Il y a des films-catastrophe qui s'agitent, et puis il y a Melancholia, qui s'effondre. Lentement, avec une beauté glacée. Ici, la fin du monde n’explose pas : elle se tait. Elle approche comme une marée inexorable, bleue, muette, magnifique et terrible. Lars von Trier, cinéaste du vertige intérieur, ne signe pas un film sur la fin du monde, mais un film sur ceux qui, déjà, en eux-mêmes, ne croient plus à sa continuation.
La structure du film est en deux mouvements, comme un diptyque inversé. La première partie, centrée sur Justine, déroule un mariage de plus en plus dysfonctionnel. Rien ne tient : les apparences, les convenances, la joie imposée. Kirsten Dunst y incarne une mariée déjà absente à elle-même, spectrale au milieu des sourires. C’est une femme qui sait. Qui pressent. Ou peut-être simplement qui ne parvient plus à jouer. La dépression n’est pas un effet ici, c’est une lucidité – brutale, solitaire, opaque.

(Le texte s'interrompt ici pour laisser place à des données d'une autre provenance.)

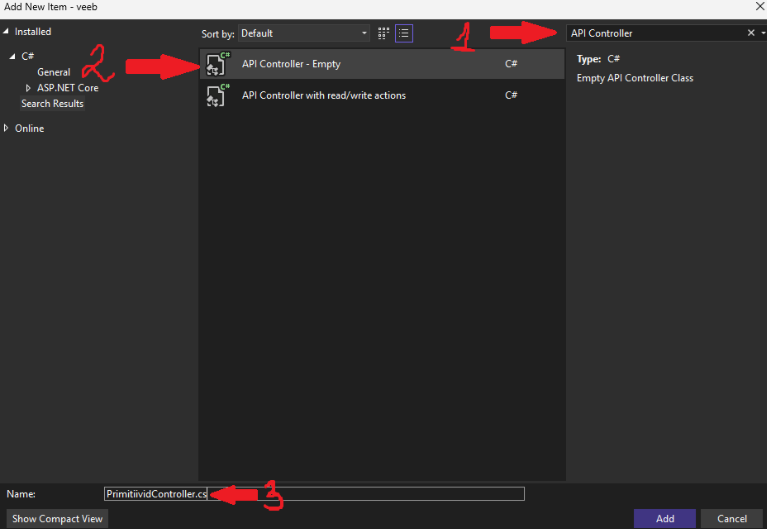
Task: Switch to the small icons grid view
Action: [383, 33]
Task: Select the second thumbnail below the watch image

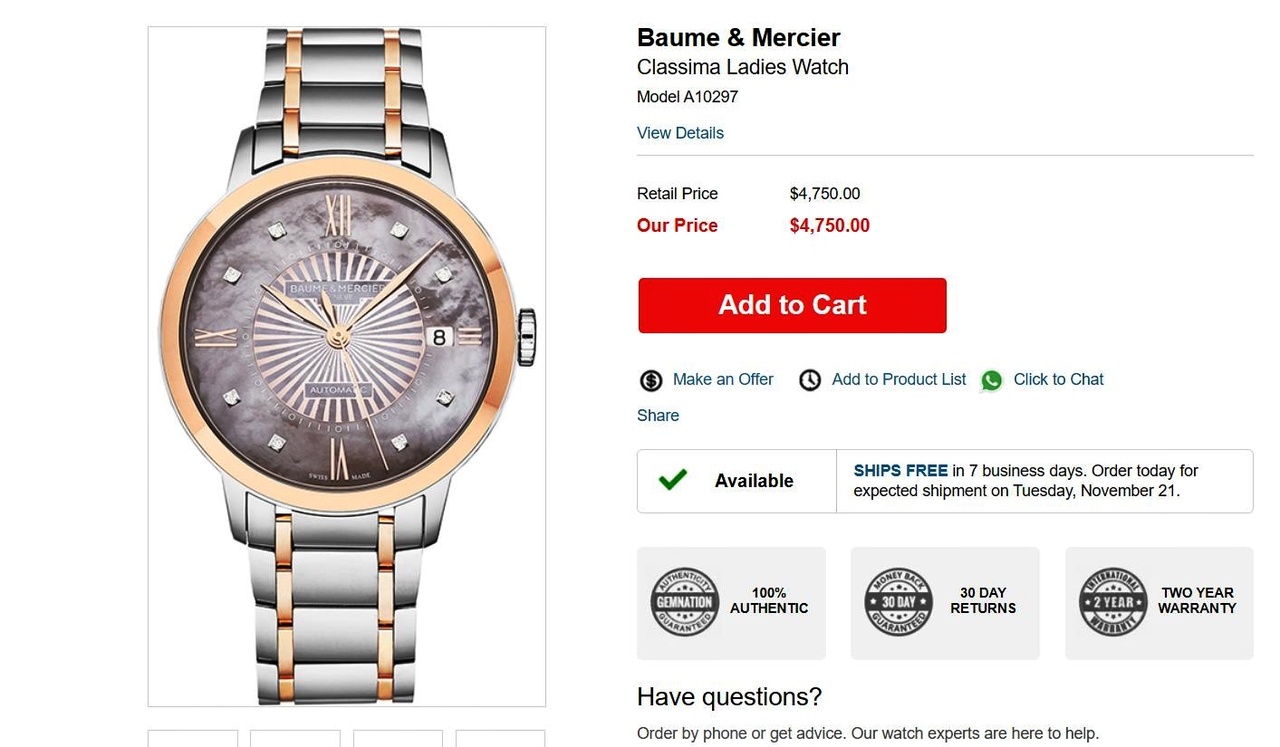Action: pos(295,739)
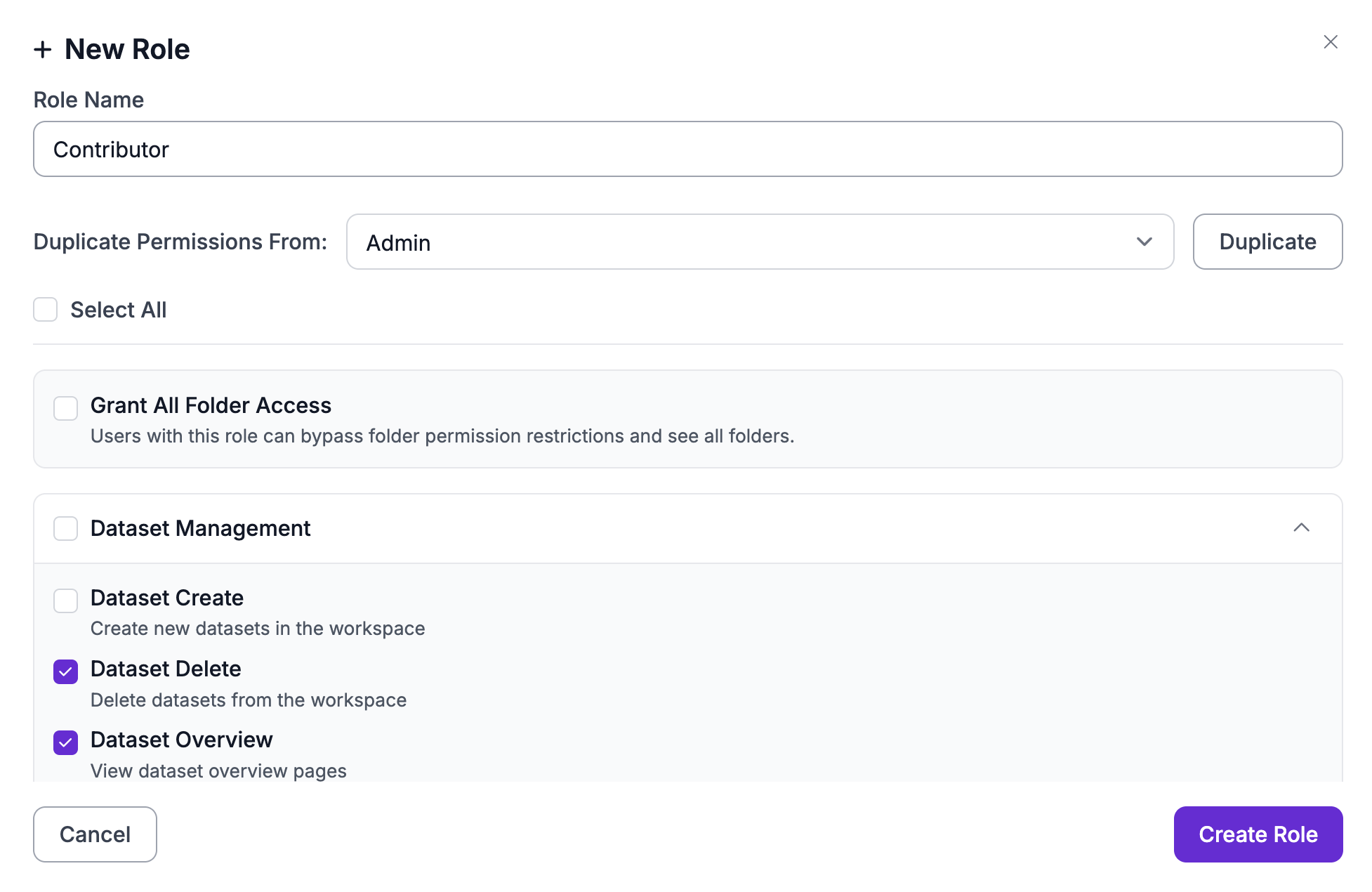1372x892 pixels.
Task: Enable the Dataset Create permission
Action: pos(66,601)
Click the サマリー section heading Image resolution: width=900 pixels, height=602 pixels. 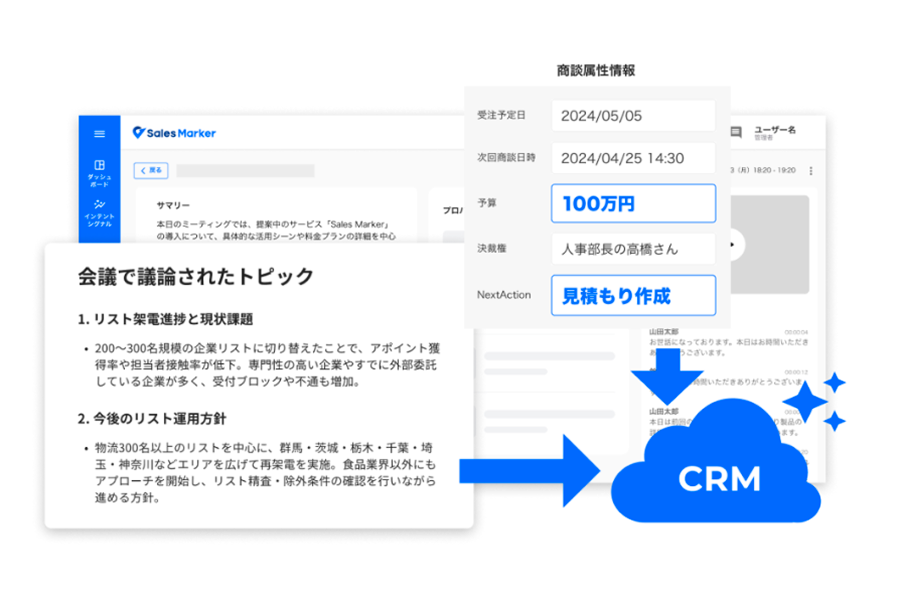(x=173, y=205)
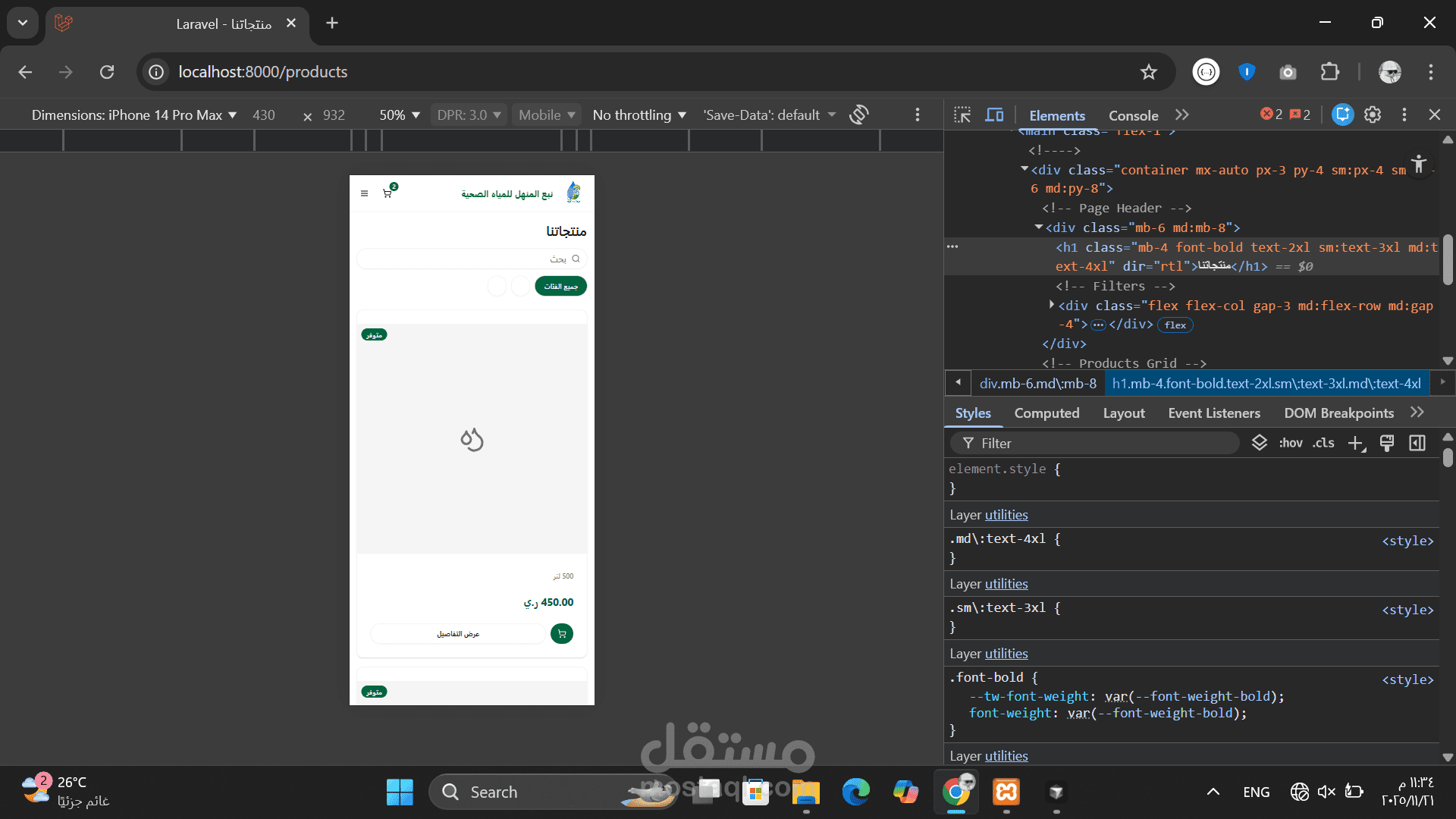1456x819 pixels.
Task: Click the new style rule plus icon
Action: [1356, 444]
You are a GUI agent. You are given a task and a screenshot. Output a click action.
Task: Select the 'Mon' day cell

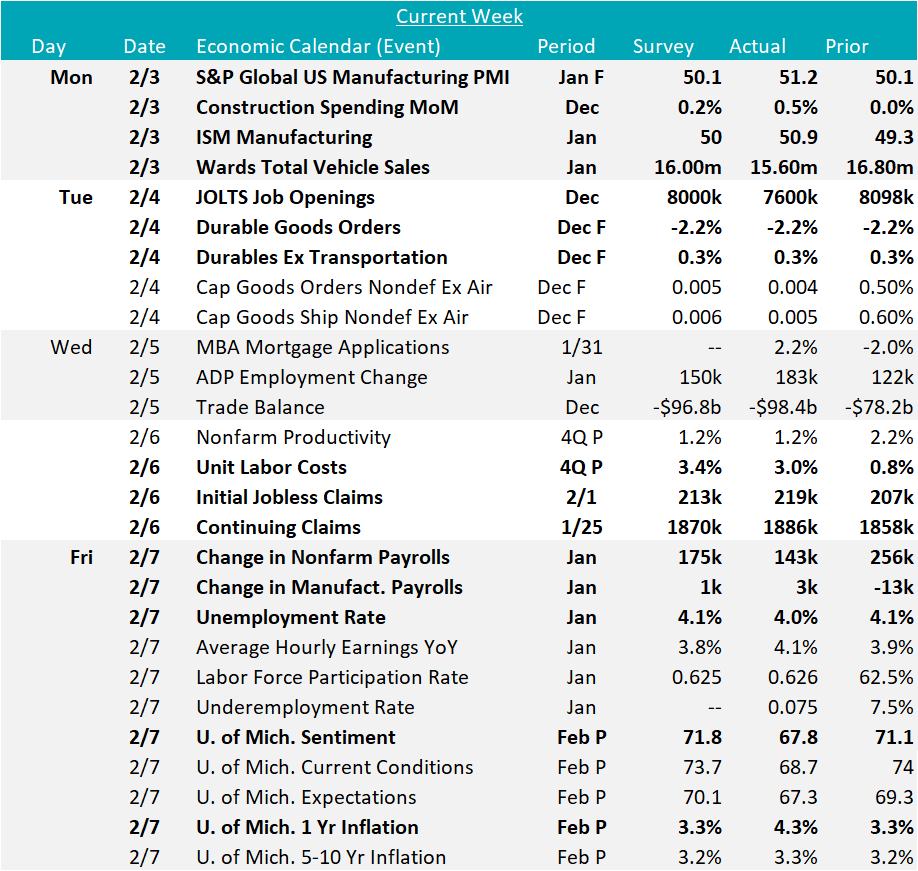pos(71,77)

La seconde partie suit Claire, sa sœur, dans une montée progressive de l’angoisse alors que la planète Melancholia s’approche de la Terre. L’esthétique change : à la nervosité du mariage succède une sorte d’immobilité cosmique. L’implacable avance de la planète devient le miroir du désespoir : ce n’est pas la peur qui domine, mais une étrange sérénité dans l’abandon. Claire, rationnelle, maternelle, vacille peu à peu, tandis que Justine, paradoxalement, retrouve une forme de calme. Parce qu’elle est déjà passée par la nuit.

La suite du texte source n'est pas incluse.